The Excellence Hub for Yorkshire and Humber is a partnership between the Universities of Hull, Leeds, Sheffield, and York. This regional partnership works in collaboration with local authorities across the region to develop opportunities for secondary pupils identified as Gifted and Talented. Find Your Way (FYW) is a four-year programme of enhanced activities within the Hub, which aims to address the needs of a cohort of 2007/8 Year 9 pupils who have high potential and who are from a disadvantaged background. The evaluation will be completed in 2012 when the cohort leave school.
The aim of the evaluation is to determine the impact of FYW on a number of outcomes, including GCSE, A/S and A level results, and to provide a comprehensive and detailed examination of all aspects of the programme. Our primary outcome measure will be post-18 participation in Higher Education.
The evaluation will be undertaken by researchers from the IEE, led by Peter Rudd. The research team, which is independent of the Excellence Hub, will be advised and supported at all stages of the research by a Steering Group comprising experts in the substantive field (Gifted and Talented programmes), including a representative from the Excellence Hub Collaboration.
FYW will be evaluated using a mixed methods approach, combining quantified outcomes in an Impact evaluation with qualitative outcomes in a Process evaluation:
For the Impact evaluation, the primary analysis will be a case-control design with multiple comparison groups. Quasi-experiments occur when studies are unable to use random assignment to allocate participants to groups; instead researchers seek to make the groups as comparable as possible through matching based on known characteristics (Bryman, 2008, Shadish et al., 2002). Including design elements from randomised experimentation, such as control groups or longitudinal observation, can help reduce the likelihood of bias, confounding and other threats to validity ― although it cannot eliminate them (D'Agostino and Kwan, 1995, Shadish et al., 2002). If the enhanced activities programme is effective we should observe a statistically significant difference in outcomes when compared to the non-intervention control groups.
The first ‘control’ group will be an equivalent, matched group of individual pupils from schools who have pupils taking part in FYW. The control pupils will be selected by the teachers using the same methods (or as similar as possible) as the methods that is, those students from the year above in each participating school who would have been eligible for FYW if the programme had been available a year earlier. The second ‘control’ group will also be an equivalent, matched group of individual pupils, but selected from the year below rather than the year above. That is, using the same methods, pupils would be selected by the teachers who would have been eligible for FYW as if the programme had been going to continue for another year.
The intervention and control cohorts of pupils from each school will be followed up in Year 11, 12, and 13 and at post-18 destination.
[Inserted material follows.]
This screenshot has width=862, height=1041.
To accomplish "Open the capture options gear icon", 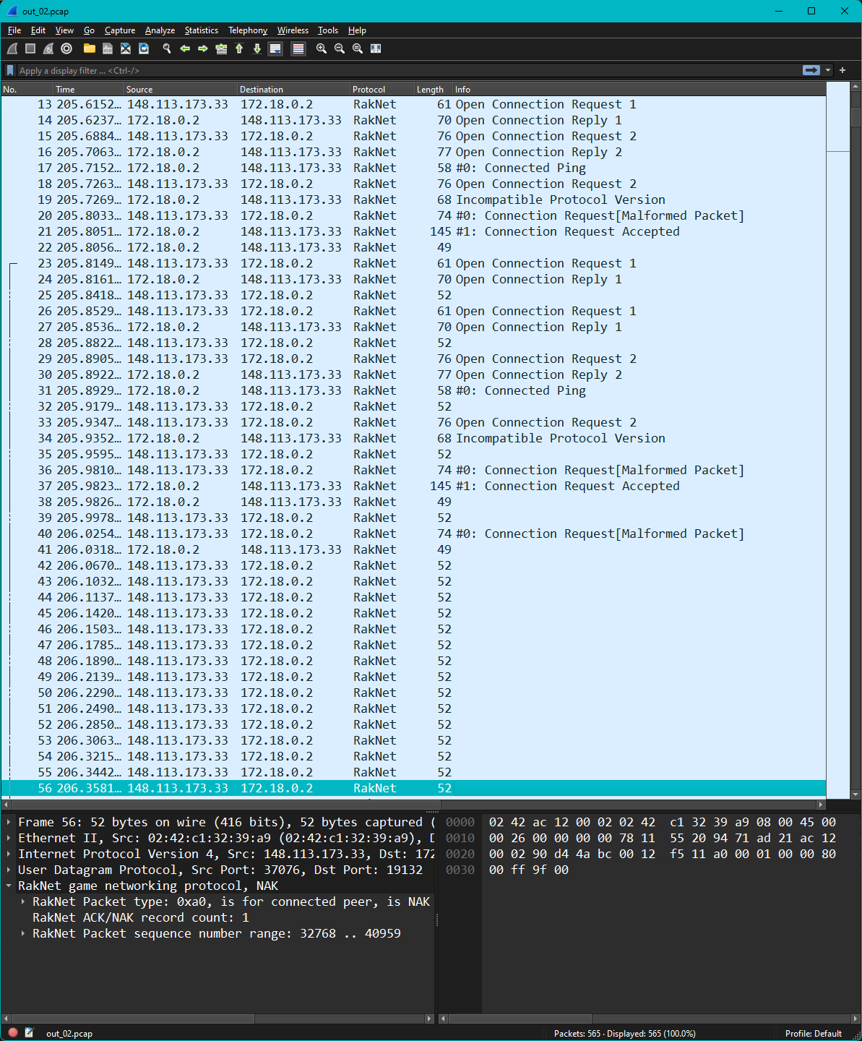I will pyautogui.click(x=66, y=48).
The secondary analysis will investigate the impact on whole schools using interrupted time series (ITS) to plot school-level data from each of the schools participating in FYW, looking historically at the post-18 destinations of all pupils, helping identify longer term trends that may affect decision-making. Its greatest strength is that it allows the analysis to control for the “threat of history”, such as broader social trends and cycles which can undermine inferences from the analysis (Shadish and Cook, 2009, Shadish et al., 2002) . Comparing the intervention group time series against ‘no-intervention’ control time series reinforces the analysis by strengthening inferences about whether an observed change is due to the intervention itself, or due to other factors. A comparison group can be formed by plotting a ‘control’ time series using whole school-level data from matched schools who are not participating in FYW.
For the Process evaluation, we will analyse qualitative data to assess the influence of the programme on students’ confidence, aspirations and awareness of the opportunities available to them. We will investigate the views of teachers, schools and other stake-holders involved in the programme.
Approximately 280 pupils: 130-140 FYW and 130-140 control students in fourteen schools in North Yorkshire, York, NE Lincolnshire, Hull, Rotherham, Bradford, Kirklees, and Leeds.
Report to the Excellence Hub Advisory Board, 30 November 2009: Hendry VL, Ainsworth HA, & CJ Torgerson (2009), 2009 Report on the First Set of ‘Find Your Way’ Focus Groups.
BRYMAN, A. (2008) Social Research Methods. 3rd ed. Oxford, Oxford University Press.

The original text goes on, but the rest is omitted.